Since the real estate bubble popped, "ideas have disappeared from the political landscape of Los Angeles," Jerry Sullivan of the Garment & Citizen argues in a piece at New Geography.
That’s particularly unfortunate because there’s plenty of work to be done after bubbles burst—everything from big efforts on the macro-economic level to the everyday challenges of mending lives torn asunder by financial strains. Local government can play a key role in such efforts. That means that politics is part of the picture—and that means that our city’s politicians have a chance to help by coming up with new ideas on how to spur a recovery.Yet our recovery is dragging along in Los Angeles. The federal government’s own struggles and the dire straits faced by state officials surely complicate the job at the local level, but those don’t fully explain the malaise we’re living through right now.

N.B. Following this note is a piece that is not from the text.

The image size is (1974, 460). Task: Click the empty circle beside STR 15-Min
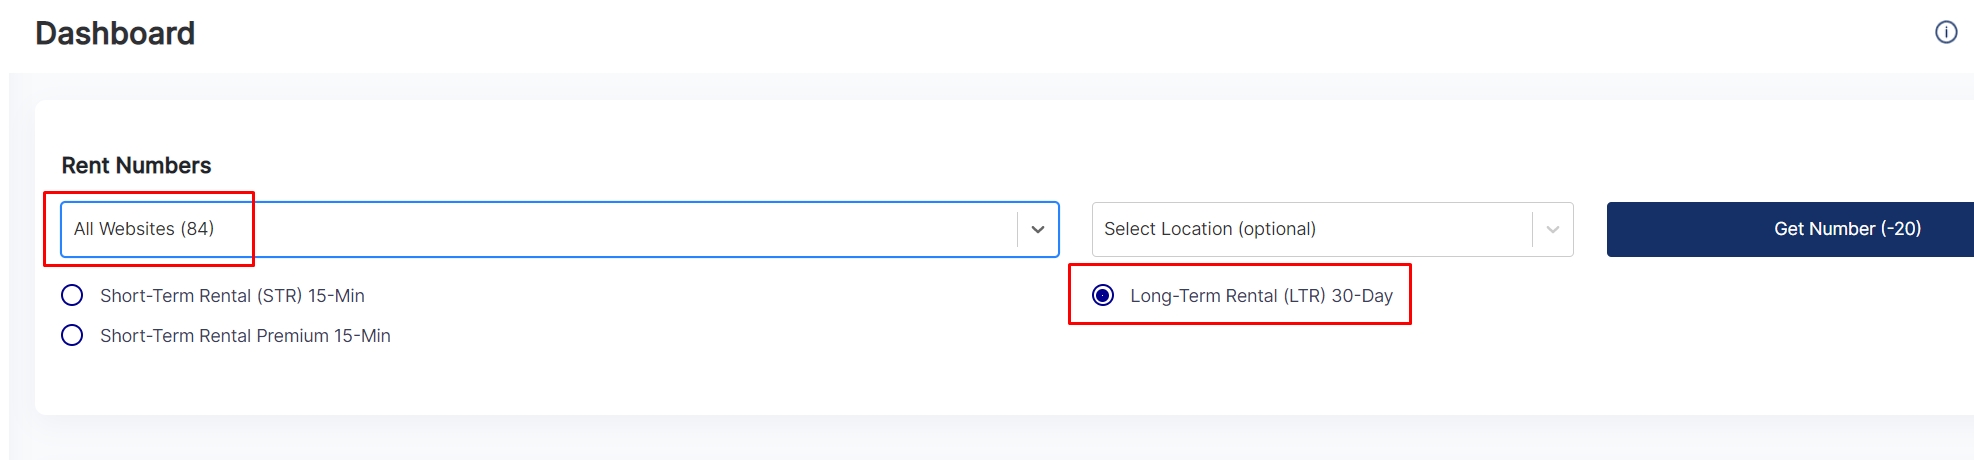72,295
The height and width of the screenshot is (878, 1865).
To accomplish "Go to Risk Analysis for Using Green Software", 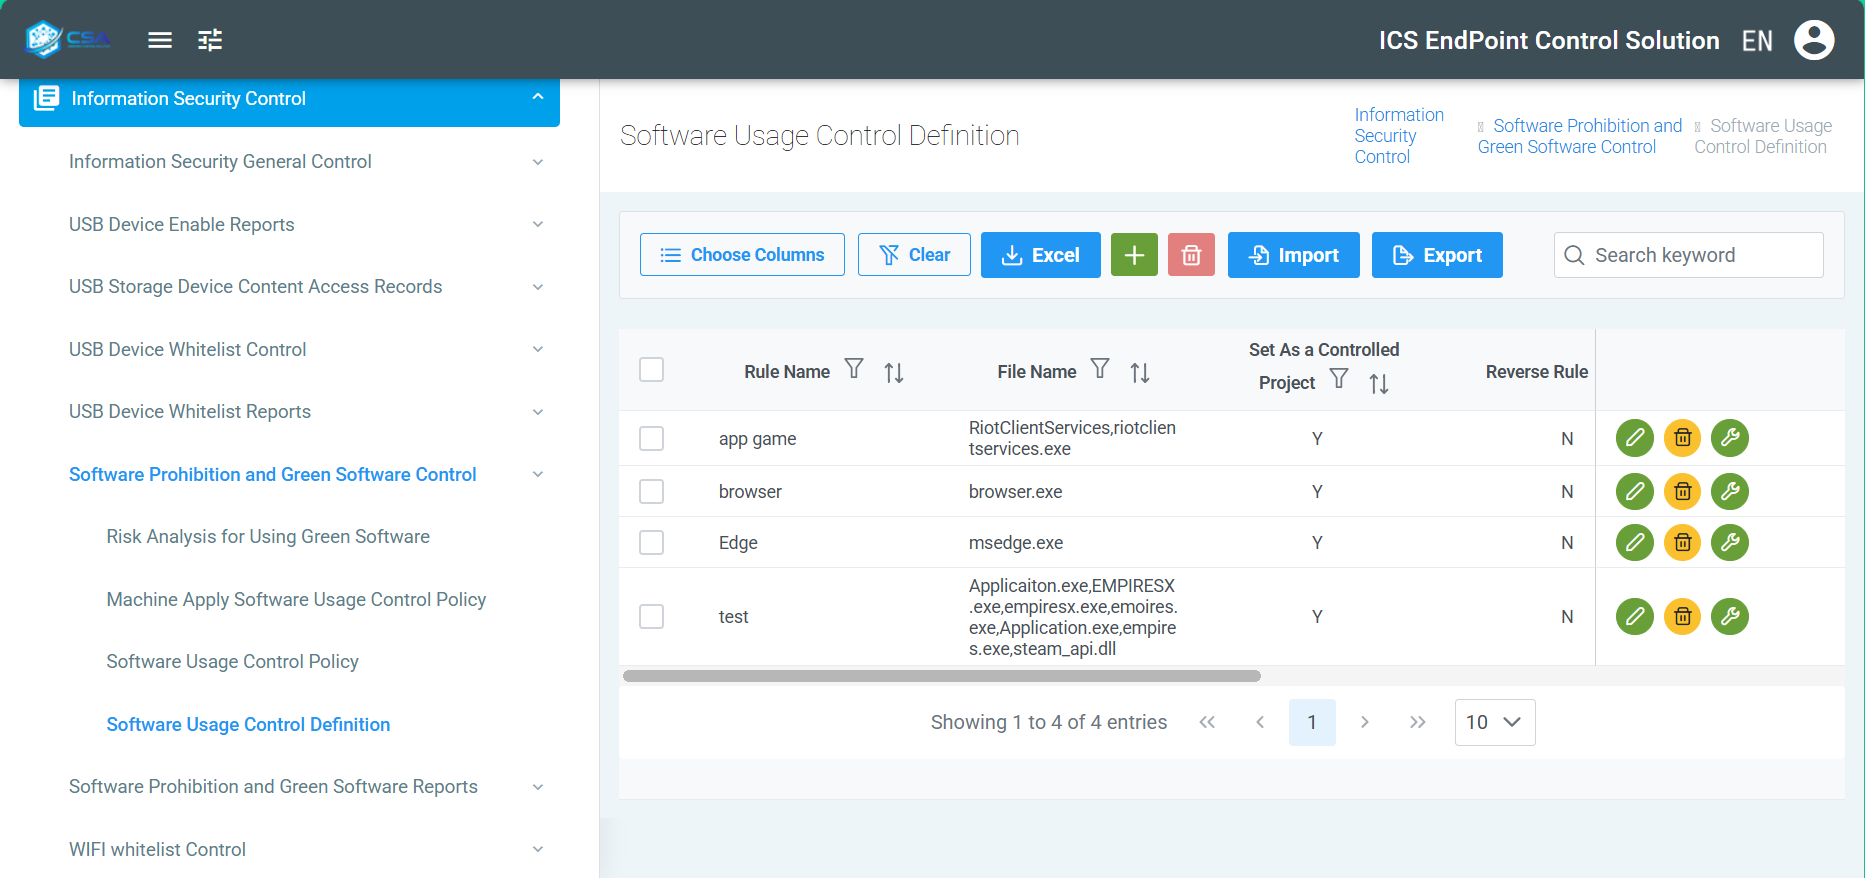I will 268,537.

It’s more likely that our city suffers from a dearth of ideas because our politicians became addicted to the red-hot real estate market. It’s looking more and more as though that became their one and only idea.
* Also: New Geography founder Joel Kotkin does the Q&A at Scott Timberg's The Misread City blog, says "California is committing suicide, at least economically" and pronounces the Proposition 13 tax-shifting measure of 1978 part of the problem:
First, it centralized decision-making in Sacramento, never a good idea, since it took away property tax revenues. Second, it shifted taxes too much to income, which hurt entrepreneurs, the middle class and investors. It also made the state more liable to wild swings in stock and housing markets. Third, it became an excuse for people, largely on the left, to ignore the larger problems of over-regulation and hostility to business.Prop 13 went too far and should have been restricted only to residences, with a cap at some level.